## THE REQUEST
Retype the lines of the data below word for word, starting with the line that contains "How do I perform: Click the blue" and continuing through the end of the data.

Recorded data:
★ ★ ★ ★
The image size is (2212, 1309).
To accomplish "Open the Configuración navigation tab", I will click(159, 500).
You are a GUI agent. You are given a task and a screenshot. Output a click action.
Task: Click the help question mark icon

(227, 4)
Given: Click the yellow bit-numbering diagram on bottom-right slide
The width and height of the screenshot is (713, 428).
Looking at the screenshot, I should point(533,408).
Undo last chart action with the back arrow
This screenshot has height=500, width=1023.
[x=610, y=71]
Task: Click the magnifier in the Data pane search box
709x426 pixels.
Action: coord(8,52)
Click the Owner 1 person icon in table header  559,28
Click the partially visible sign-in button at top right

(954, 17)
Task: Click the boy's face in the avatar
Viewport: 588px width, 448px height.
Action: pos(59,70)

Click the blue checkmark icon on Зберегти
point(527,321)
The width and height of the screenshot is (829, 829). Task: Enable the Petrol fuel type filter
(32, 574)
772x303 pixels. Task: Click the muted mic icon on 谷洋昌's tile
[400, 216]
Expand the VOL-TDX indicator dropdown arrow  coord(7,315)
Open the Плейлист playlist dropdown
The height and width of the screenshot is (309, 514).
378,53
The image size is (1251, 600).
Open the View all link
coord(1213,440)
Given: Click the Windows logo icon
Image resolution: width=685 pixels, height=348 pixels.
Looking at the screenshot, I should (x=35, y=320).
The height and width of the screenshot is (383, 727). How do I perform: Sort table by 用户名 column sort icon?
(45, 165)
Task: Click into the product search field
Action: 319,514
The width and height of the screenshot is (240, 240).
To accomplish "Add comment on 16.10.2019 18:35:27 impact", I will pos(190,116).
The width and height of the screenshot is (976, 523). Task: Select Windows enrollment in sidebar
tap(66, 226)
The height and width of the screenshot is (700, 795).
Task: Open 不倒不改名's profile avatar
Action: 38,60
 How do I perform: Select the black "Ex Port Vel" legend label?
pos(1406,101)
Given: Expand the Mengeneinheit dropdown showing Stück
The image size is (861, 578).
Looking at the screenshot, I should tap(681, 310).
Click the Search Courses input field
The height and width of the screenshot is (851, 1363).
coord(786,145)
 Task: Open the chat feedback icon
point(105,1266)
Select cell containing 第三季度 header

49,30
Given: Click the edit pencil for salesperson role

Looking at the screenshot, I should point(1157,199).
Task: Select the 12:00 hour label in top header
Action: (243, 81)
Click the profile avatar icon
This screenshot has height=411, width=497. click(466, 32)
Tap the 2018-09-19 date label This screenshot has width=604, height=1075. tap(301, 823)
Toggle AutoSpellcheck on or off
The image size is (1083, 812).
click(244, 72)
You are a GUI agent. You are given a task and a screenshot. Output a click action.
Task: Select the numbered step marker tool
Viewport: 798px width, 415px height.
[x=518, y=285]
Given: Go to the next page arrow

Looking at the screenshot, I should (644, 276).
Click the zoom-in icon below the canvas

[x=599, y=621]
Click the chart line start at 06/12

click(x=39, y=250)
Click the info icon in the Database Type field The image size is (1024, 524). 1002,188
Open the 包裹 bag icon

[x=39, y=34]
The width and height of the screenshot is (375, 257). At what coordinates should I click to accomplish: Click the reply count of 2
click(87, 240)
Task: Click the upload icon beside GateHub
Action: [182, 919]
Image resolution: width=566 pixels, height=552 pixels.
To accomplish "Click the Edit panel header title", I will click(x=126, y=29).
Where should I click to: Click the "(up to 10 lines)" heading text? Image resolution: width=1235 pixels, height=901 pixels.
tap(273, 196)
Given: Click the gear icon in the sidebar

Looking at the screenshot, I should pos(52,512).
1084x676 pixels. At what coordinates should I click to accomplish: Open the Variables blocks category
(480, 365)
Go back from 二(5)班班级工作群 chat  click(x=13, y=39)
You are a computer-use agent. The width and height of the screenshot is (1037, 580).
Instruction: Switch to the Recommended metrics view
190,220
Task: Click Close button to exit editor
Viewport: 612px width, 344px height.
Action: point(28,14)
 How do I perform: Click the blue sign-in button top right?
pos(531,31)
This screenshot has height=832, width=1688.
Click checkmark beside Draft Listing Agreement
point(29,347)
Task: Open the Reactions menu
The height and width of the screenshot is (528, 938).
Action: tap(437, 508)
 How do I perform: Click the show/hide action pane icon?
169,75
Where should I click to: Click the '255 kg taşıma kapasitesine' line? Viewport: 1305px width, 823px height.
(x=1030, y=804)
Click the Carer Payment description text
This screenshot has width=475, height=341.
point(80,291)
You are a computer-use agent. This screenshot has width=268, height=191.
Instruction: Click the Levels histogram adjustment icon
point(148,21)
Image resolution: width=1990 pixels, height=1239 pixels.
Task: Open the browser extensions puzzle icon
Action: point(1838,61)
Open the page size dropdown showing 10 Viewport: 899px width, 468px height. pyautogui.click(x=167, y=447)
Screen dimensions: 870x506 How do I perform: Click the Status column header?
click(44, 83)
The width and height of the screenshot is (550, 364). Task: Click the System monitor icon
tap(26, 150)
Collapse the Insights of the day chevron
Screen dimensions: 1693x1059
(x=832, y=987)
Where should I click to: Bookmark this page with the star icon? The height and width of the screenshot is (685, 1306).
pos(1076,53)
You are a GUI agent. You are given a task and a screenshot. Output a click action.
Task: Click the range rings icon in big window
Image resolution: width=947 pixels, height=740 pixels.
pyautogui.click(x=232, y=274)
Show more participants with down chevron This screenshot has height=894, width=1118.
★ ★ ★ ★
## ANSWER IN FULL
 How do I perform: Click the blue sign-in button top right?
pos(531,31)
This screenshot has height=832, width=1688.
Click checkmark beside Draft Listing Agreement
point(29,347)
Task: Open the Reactions menu
The height and width of the screenshot is (528, 938).
Action: tap(437, 508)
 How do I perform: Click the show/hide action pane icon?
169,75
Where should I click to: Click the '255 kg taşıma kapasitesine' line? Viewport: 1305px width, 823px height.
(x=1030, y=804)
Click the Carer Payment description text
This screenshot has width=475, height=341.
point(80,291)
You are a computer-use agent. This screenshot has width=268, height=191.
Instruction: Click the Levels histogram adjustment icon
point(148,21)
Image resolution: width=1990 pixels, height=1239 pixels.
Task: Open the browser extensions puzzle icon
Action: point(1838,61)
Open the page size dropdown showing 10 Viewport: 899px width, 468px height. pyautogui.click(x=167, y=447)
Screen dimensions: 870x506 How do I perform: Click the Status column header?
click(44, 83)
The width and height of the screenshot is (550, 364). Task: Click the System monitor icon
tap(26, 150)
Collapse the Insights of the day chevron
Screen dimensions: 1693x1059
(x=832, y=987)
Where should I click to: Bookmark this page with the star icon? The height and width of the screenshot is (685, 1306).
pos(1076,53)
You are a GUI agent. You are given a task and a screenshot. Output a click action.
Task: Click the range rings icon in big window
Image resolution: width=947 pixels, height=740 pixels.
pyautogui.click(x=232, y=274)
Show more participants with down chevron This screenshot has height=894, width=1118.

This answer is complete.